**** Material for this task
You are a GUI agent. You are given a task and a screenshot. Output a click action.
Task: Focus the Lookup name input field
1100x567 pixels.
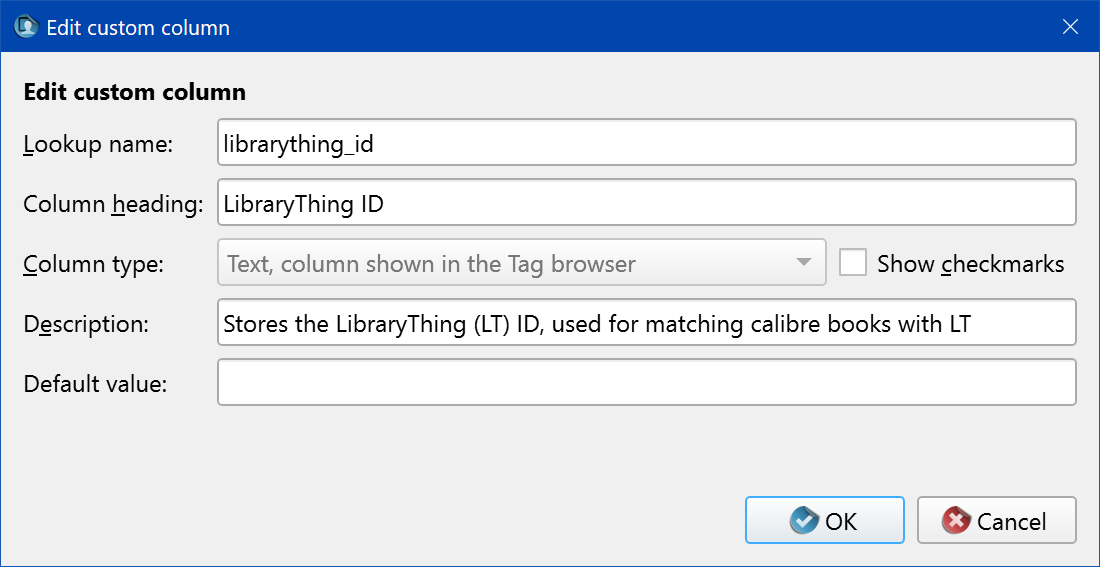(646, 143)
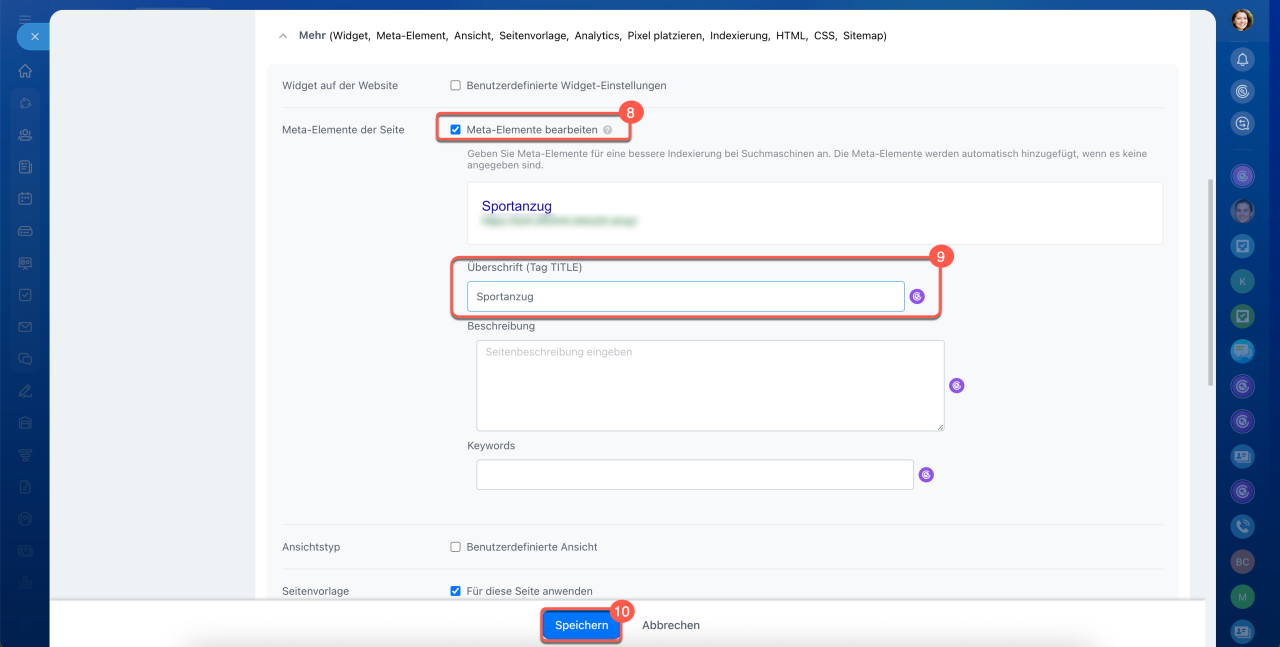Click into the Überschrift (Tag TITLE) field

tap(685, 296)
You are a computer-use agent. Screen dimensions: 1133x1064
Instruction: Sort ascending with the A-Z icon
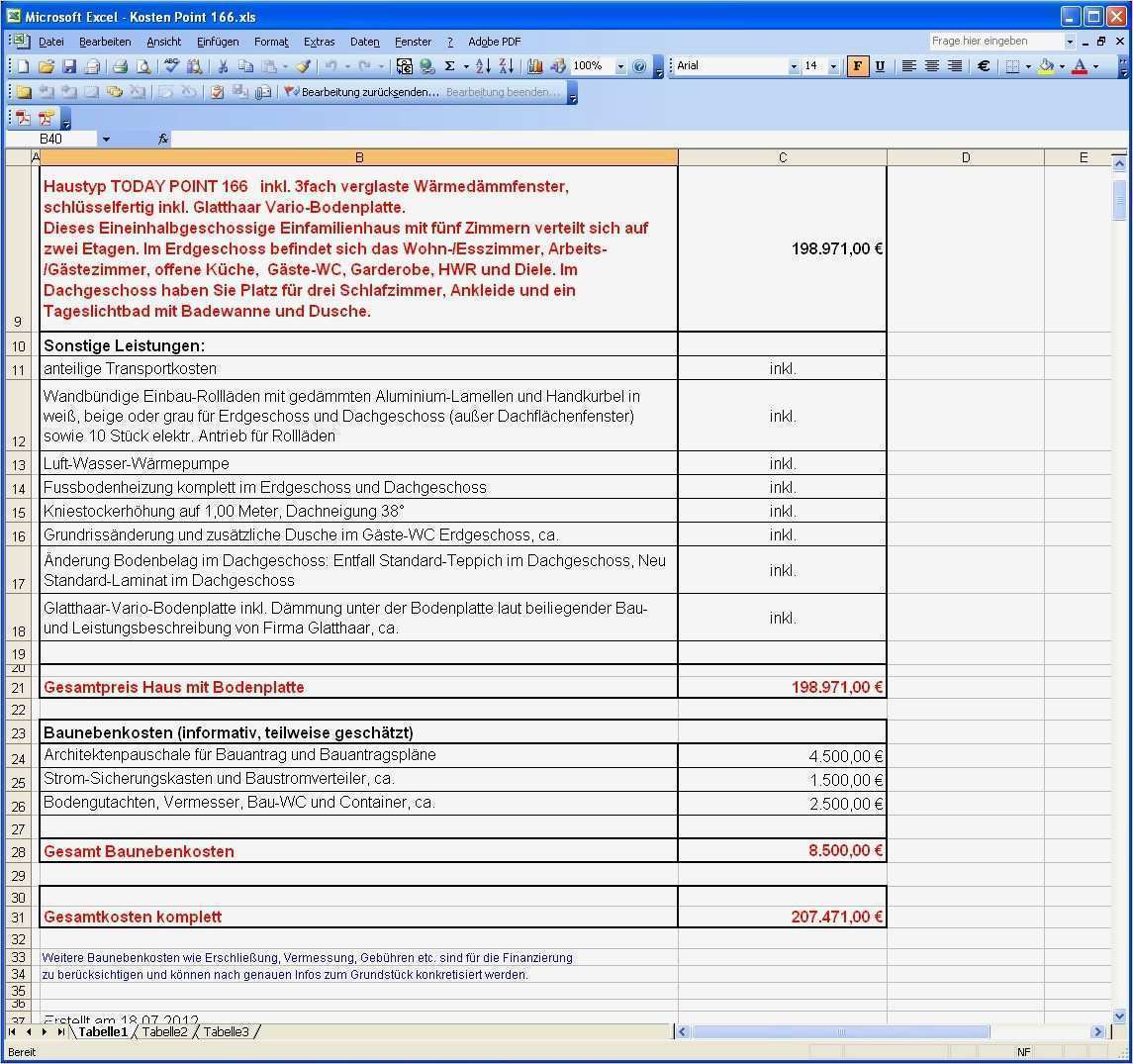tap(483, 66)
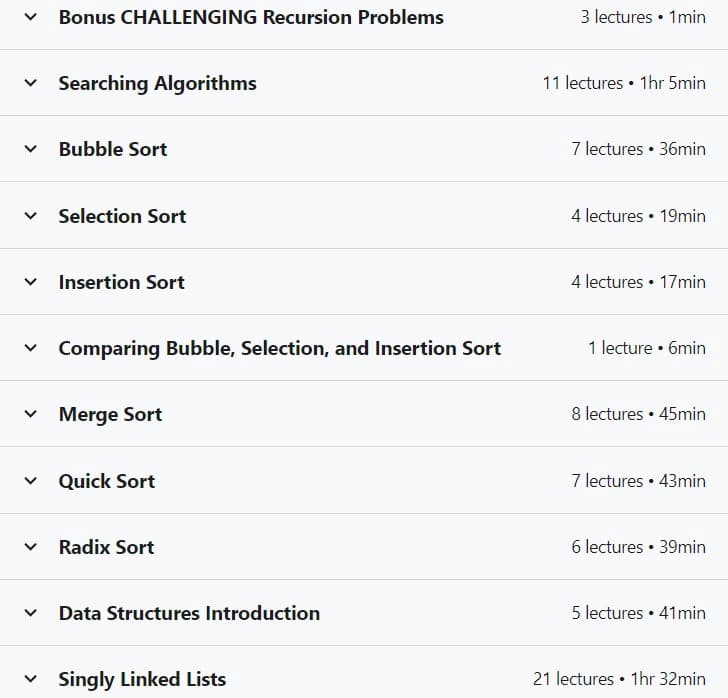This screenshot has height=698, width=728.
Task: Click the chevron next to Bubble Sort
Action: [x=31, y=149]
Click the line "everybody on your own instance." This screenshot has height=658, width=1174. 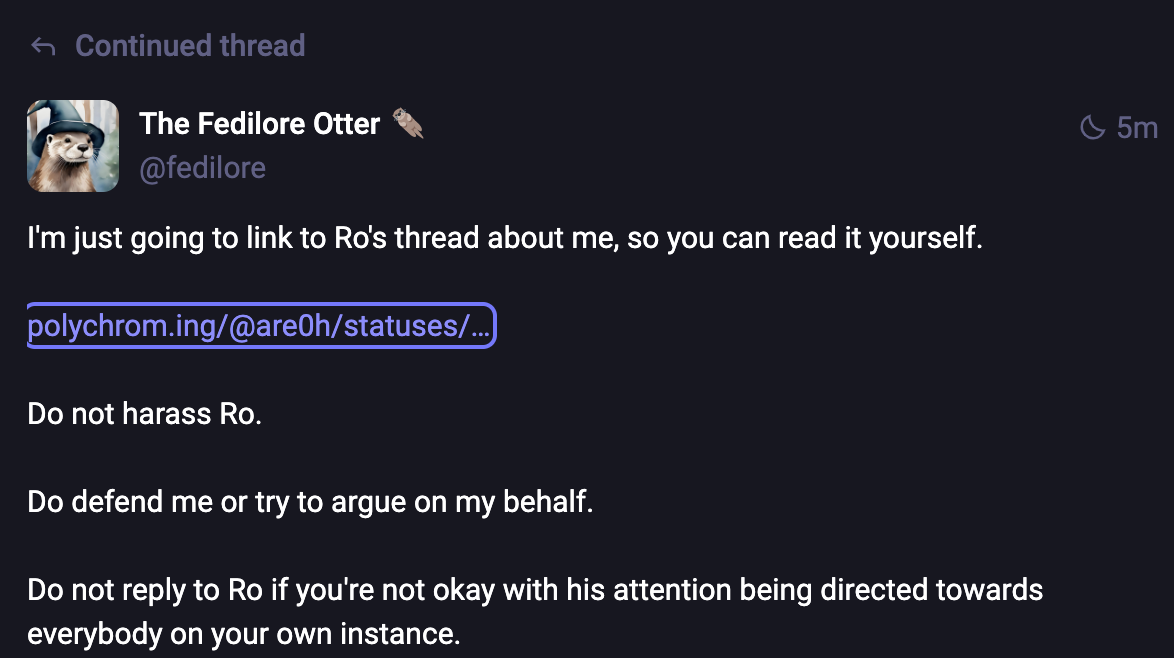point(243,634)
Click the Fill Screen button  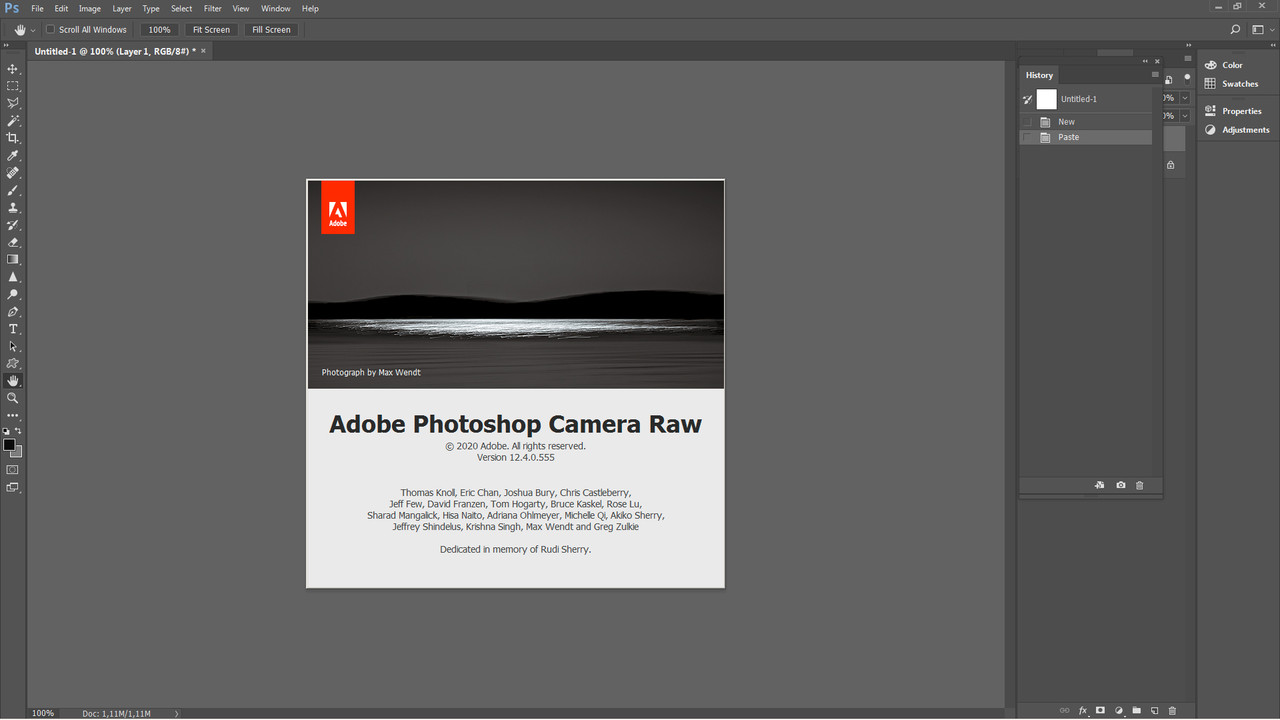(x=271, y=30)
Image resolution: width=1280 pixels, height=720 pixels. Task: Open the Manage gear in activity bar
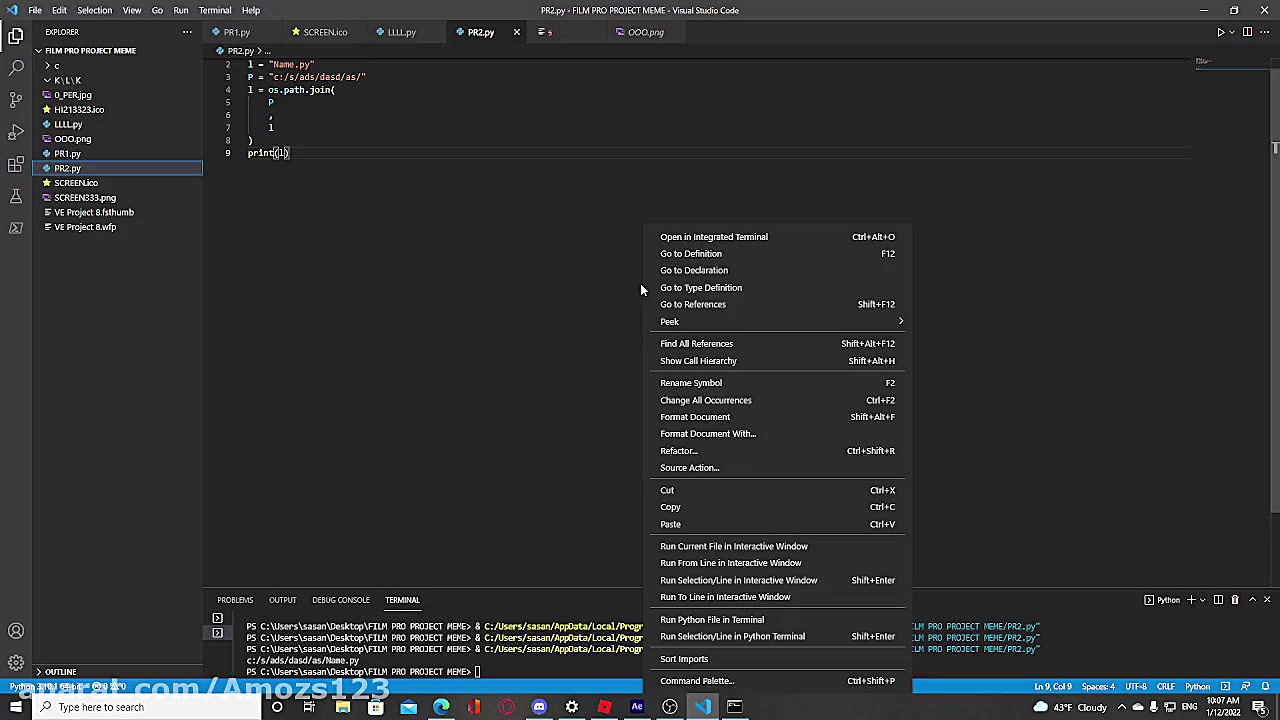[x=16, y=662]
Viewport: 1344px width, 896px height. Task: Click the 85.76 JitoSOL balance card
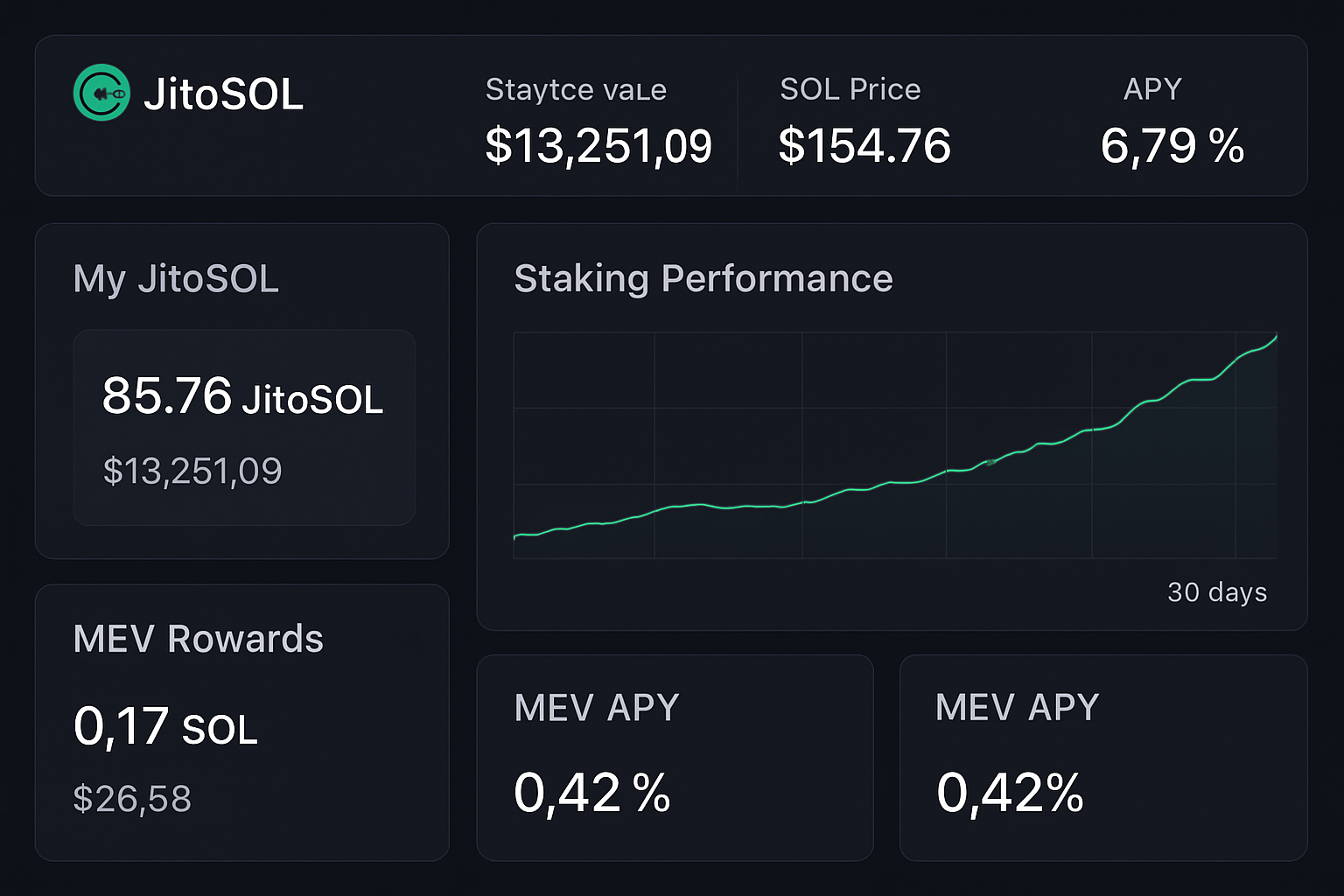[x=244, y=428]
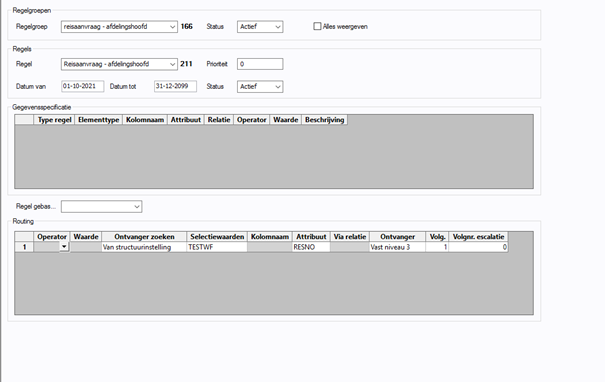Click the TESTWF Selectiewaarden cell

pyautogui.click(x=217, y=247)
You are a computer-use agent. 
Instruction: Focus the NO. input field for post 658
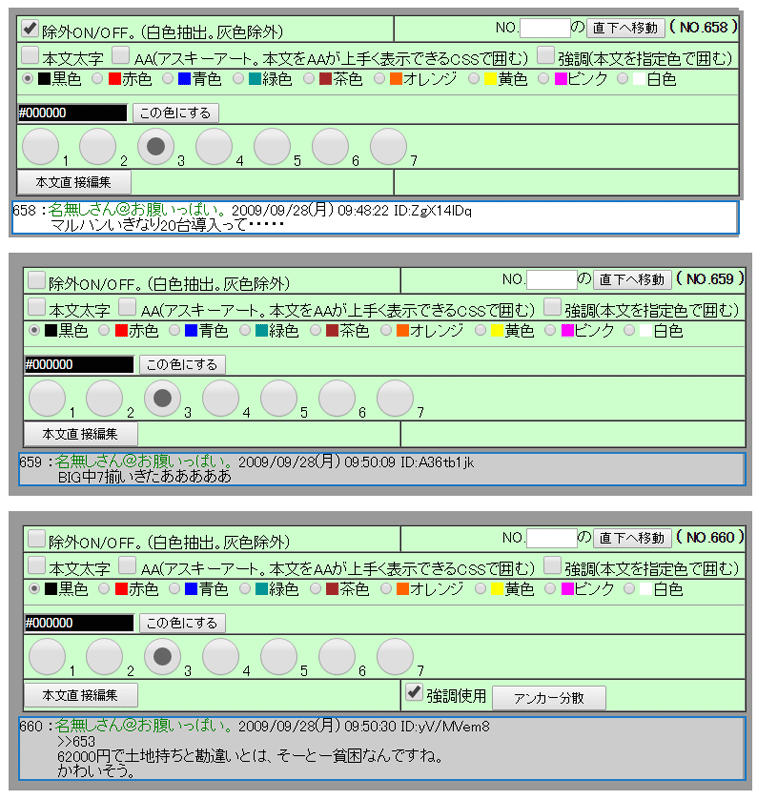(544, 28)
********
### [Your goal]
The required output is every line above that contains the string "computer".

### [Your response]
You are a computer-use agent. Screen dimensions: 1133x1064
You are a computer-use agent. 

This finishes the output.